任务指令:
把下面讲DeepPHY基准测试的这段文字从头到尾一字不差地照抄一遍。

正文部分:
_ _ _
DeepPHY:评估具身视觉语言模型在物理推理上的基准测试
DeepPHY: Benchmarking Agentic VLMs on Physical Reasoning
August 7, 2025
作者: Xinrun Xu, Pi Bu, Ye Wang, Börje F. Karlsson, Ziming Wang, Tengtao Song, Qi Zhu, Jun Song, Zhiming Ding, Bo Zheng
cs.AI
摘要
尽管视觉语言模型(VLMs)展现出强大的感知能力和令人印象深刻的视觉推理,但在复杂动态环境中,它们对细节的关注和精确行动规划方面仍显不足,导致表现欠佳。现实世界的任务通常需要复杂的交互、高级的空间推理、长期规划以及持续的策略优化,这往往要求理解目标场景的物理规则。然而,在现实场景中评估这些能力往往成本过高。为弥合这一差距,我们提出了DeepPHY,一个新颖的基准框架,旨在通过一系列具有挑战性的模拟环境,系统性地评估VLMs对基本物理原理的理解与推理能力。DeepPHY整合了多个难度各异的物理推理环境,并融入了细粒度的评估指标。我们的评估发现,即便是最先进的VLMs,也难以将描述性的物理知识转化为精确的预测性控制。
English
Although Vision Language Models (VLMs) exhibit strong perceptual abilities
and impressive visual reasoning, they struggle with attention to detail and
precise action planning in complex, dynamic environments, leading to subpar
performance. Real-world tasks typically require complex interactions, advanced
spatial reasoning, long-term planning, and continuous strategy refinement,
usually necessitating understanding the physics rules of the target scenario.
_ _ _
数据部分:
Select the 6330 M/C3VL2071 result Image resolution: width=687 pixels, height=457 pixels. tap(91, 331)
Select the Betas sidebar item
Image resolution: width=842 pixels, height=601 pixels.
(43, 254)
_ _ _
本题答案:
DeepPHY:评估具身视觉语言模型在物理推理上的基准测试
DeepPHY: Benchmarking Agentic VLMs on Physical Reasoning
August 7, 2025
作者: Xinrun Xu, Pi Bu, Ye Wang, Börje F. Karlsson, Ziming Wang, Tengtao Song, Qi Zhu, Jun Song, Zhiming Ding, Bo Zheng
cs.AI
摘要
尽管视觉语言模型(VLMs)展现出强大的感知能力和令人印象深刻的视觉推理,但在复杂动态环境中,它们对细节的关注和精确行动规划方面仍显不足,导致表现欠佳。现实世界的任务通常需要复杂的交互、高级的空间推理、长期规划以及持续的策略优化,这往往要求理解目标场景的物理规则。然而,在现实场景中评估这些能力往往成本过高。为弥合这一差距,我们提出了DeepPHY,一个新颖的基准框架,旨在通过一系列具有挑战性的模拟环境,系统性地评估VLMs对基本物理原理的理解与推理能力。DeepPHY整合了多个难度各异的物理推理环境,并融入了细粒度的评估指标。我们的评估发现,即便是最先进的VLMs,也难以将描述性的物理知识转化为精确的预测性控制。
English
Although Vision Language Models (VLMs) exhibit strong perceptual abilities
and impressive visual reasoning, they struggle with attention to detail and
precise action planning in complex, dynamic environments, leading to subpar
performance. Real-world tasks typically require complex interactions, advanced
spatial reasoning, long-term planning, and continuous strategy refinement,
usually necessitating understanding the physics rules of the target scenario.